#### [Exercise details]
Reproduce every item below verbatim, keeping each line and its order unchanged.

#### [Data provided]

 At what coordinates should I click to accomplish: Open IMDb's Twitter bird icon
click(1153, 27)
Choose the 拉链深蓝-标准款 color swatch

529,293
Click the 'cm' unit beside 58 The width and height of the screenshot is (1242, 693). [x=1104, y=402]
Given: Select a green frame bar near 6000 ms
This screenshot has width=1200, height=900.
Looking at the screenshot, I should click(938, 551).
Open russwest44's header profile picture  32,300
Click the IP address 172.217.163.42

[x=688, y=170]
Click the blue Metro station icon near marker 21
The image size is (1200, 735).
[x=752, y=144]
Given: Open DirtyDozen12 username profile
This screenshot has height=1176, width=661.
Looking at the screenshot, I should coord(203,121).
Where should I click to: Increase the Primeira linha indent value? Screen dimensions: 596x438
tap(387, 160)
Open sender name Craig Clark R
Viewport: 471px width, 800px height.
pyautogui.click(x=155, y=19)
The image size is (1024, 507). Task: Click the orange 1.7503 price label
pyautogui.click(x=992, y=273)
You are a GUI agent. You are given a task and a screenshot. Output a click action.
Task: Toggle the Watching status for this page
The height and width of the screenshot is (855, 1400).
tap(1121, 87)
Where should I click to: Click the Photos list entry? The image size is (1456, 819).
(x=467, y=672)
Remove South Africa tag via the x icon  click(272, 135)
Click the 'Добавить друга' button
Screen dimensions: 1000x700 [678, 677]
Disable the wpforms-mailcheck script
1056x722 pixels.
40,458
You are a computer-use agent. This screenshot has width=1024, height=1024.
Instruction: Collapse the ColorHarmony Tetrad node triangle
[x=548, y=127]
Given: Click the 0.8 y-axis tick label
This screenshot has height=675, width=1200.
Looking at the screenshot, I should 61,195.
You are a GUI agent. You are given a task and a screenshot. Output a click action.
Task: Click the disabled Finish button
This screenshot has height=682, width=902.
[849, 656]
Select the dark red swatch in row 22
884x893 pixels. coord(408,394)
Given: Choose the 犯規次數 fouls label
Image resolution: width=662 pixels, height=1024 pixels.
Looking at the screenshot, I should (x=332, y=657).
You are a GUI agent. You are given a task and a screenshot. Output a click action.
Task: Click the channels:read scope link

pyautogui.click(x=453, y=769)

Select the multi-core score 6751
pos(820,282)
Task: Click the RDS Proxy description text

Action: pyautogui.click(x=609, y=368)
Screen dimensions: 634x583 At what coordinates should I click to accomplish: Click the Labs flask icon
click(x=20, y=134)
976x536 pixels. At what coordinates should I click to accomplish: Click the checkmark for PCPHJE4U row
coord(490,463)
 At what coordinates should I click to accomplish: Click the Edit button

#### [Result]
 At what coordinates should I click to accomplish: Open IMDb's Twitter bird icon
click(1153, 27)
Choose the 拉链深蓝-标准款 color swatch

529,293
Click the 'cm' unit beside 58 The width and height of the screenshot is (1242, 693). [x=1104, y=402]
Given: Select a green frame bar near 6000 ms
This screenshot has width=1200, height=900.
Looking at the screenshot, I should click(938, 551).
Open russwest44's header profile picture  32,300
Click the IP address 172.217.163.42

[x=688, y=170]
Click the blue Metro station icon near marker 21
The image size is (1200, 735).
[x=752, y=144]
Given: Open DirtyDozen12 username profile
This screenshot has height=1176, width=661.
Looking at the screenshot, I should coord(203,121).
Where should I click to: Increase the Primeira linha indent value? Screen dimensions: 596x438
tap(387, 160)
Open sender name Craig Clark R
Viewport: 471px width, 800px height.
pyautogui.click(x=155, y=19)
The image size is (1024, 507). Task: Click the orange 1.7503 price label
pyautogui.click(x=992, y=273)
You are a GUI agent. You are given a task and a screenshot. Output a click action.
Task: Toggle the Watching status for this page
The height and width of the screenshot is (855, 1400).
tap(1121, 87)
Where should I click to: Click the Photos list entry? The image size is (1456, 819).
(x=467, y=672)
Remove South Africa tag via the x icon  click(272, 135)
Click the 'Добавить друга' button
Screen dimensions: 1000x700 [678, 677]
Disable the wpforms-mailcheck script
1056x722 pixels.
40,458
You are a computer-use agent. This screenshot has width=1024, height=1024.
Instruction: Collapse the ColorHarmony Tetrad node triangle
[x=548, y=127]
Given: Click the 0.8 y-axis tick label
This screenshot has height=675, width=1200.
Looking at the screenshot, I should 61,195.
You are a GUI agent. You are given a task and a screenshot. Output a click action.
Task: Click the disabled Finish button
This screenshot has height=682, width=902.
[849, 656]
Select the dark red swatch in row 22
884x893 pixels. coord(408,394)
Given: Choose the 犯規次數 fouls label
Image resolution: width=662 pixels, height=1024 pixels.
Looking at the screenshot, I should (x=332, y=657).
You are a GUI agent. You are given a task and a screenshot. Output a click action.
Task: Click the channels:read scope link

pyautogui.click(x=453, y=769)

Select the multi-core score 6751
pos(820,282)
Task: Click the RDS Proxy description text

Action: pyautogui.click(x=609, y=368)
Screen dimensions: 634x583 At what coordinates should I click to accomplish: Click the Labs flask icon
click(x=20, y=134)
976x536 pixels. At what coordinates should I click to accomplish: Click the checkmark for PCPHJE4U row
coord(490,463)
 At what coordinates should I click to accomplish: Click the Edit button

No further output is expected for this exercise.